### Description of the task
In the records below, find the line that contains "Click the Galaxy S9+ phone image", then transcribe it and every later line exactly, stopping at the final line.

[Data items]

>>

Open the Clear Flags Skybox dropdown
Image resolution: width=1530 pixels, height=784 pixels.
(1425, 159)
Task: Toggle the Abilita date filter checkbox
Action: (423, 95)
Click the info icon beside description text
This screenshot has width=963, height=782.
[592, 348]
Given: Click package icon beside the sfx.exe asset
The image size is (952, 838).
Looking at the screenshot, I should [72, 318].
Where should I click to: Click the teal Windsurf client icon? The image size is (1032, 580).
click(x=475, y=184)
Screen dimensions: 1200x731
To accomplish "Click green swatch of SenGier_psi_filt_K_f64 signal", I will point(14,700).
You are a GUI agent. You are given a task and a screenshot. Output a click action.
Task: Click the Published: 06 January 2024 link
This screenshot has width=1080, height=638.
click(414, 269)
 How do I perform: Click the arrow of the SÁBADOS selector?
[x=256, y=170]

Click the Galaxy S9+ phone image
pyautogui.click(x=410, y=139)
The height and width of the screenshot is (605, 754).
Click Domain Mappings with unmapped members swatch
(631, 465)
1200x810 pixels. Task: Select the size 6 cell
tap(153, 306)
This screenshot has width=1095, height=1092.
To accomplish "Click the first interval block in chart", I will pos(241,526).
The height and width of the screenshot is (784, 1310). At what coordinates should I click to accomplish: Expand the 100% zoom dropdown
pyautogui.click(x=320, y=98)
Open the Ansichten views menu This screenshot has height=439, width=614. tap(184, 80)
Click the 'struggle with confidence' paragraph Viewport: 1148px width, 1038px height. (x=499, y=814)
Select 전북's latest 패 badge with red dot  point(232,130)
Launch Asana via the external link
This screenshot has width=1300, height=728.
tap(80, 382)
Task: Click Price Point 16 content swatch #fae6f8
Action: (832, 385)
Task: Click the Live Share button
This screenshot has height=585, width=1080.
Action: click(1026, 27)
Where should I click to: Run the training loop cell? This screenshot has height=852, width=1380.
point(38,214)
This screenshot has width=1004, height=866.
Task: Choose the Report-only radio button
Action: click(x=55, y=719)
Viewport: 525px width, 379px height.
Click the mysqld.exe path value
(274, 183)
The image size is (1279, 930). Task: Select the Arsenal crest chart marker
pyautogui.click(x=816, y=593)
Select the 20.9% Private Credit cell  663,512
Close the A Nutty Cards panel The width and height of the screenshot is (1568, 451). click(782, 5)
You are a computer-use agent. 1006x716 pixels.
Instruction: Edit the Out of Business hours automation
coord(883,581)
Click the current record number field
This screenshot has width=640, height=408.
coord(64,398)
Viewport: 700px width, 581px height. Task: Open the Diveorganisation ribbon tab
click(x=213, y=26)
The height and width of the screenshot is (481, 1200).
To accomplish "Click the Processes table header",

<<

### Answer section
Click the Galaxy S9+ phone image
pyautogui.click(x=410, y=139)
The height and width of the screenshot is (605, 754).
Click Domain Mappings with unmapped members swatch
(631, 465)
1200x810 pixels. Task: Select the size 6 cell
tap(153, 306)
This screenshot has width=1095, height=1092.
To accomplish "Click the first interval block in chart", I will pos(241,526).
The height and width of the screenshot is (784, 1310). At what coordinates should I click to accomplish: Expand the 100% zoom dropdown
pyautogui.click(x=320, y=98)
Open the Ansichten views menu This screenshot has height=439, width=614. tap(184, 80)
Click the 'struggle with confidence' paragraph Viewport: 1148px width, 1038px height. (x=499, y=814)
Select 전북's latest 패 badge with red dot  point(232,130)
Launch Asana via the external link
This screenshot has width=1300, height=728.
tap(80, 382)
Task: Click Price Point 16 content swatch #fae6f8
Action: (832, 385)
Task: Click the Live Share button
This screenshot has height=585, width=1080.
Action: click(1026, 27)
Where should I click to: Run the training loop cell? This screenshot has height=852, width=1380.
point(38,214)
This screenshot has width=1004, height=866.
Task: Choose the Report-only radio button
Action: click(x=55, y=719)
Viewport: 525px width, 379px height.
Click the mysqld.exe path value
(274, 183)
The image size is (1279, 930). Task: Select the Arsenal crest chart marker
pyautogui.click(x=816, y=593)
Select the 20.9% Private Credit cell  663,512
Close the A Nutty Cards panel The width and height of the screenshot is (1568, 451). click(782, 5)
You are a computer-use agent. 1006x716 pixels.
Instruction: Edit the Out of Business hours automation
coord(883,581)
Click the current record number field
This screenshot has width=640, height=408.
coord(64,398)
Viewport: 700px width, 581px height. Task: Open the Diveorganisation ribbon tab
click(x=213, y=26)
The height and width of the screenshot is (481, 1200).
To accomplish "Click the Processes table header",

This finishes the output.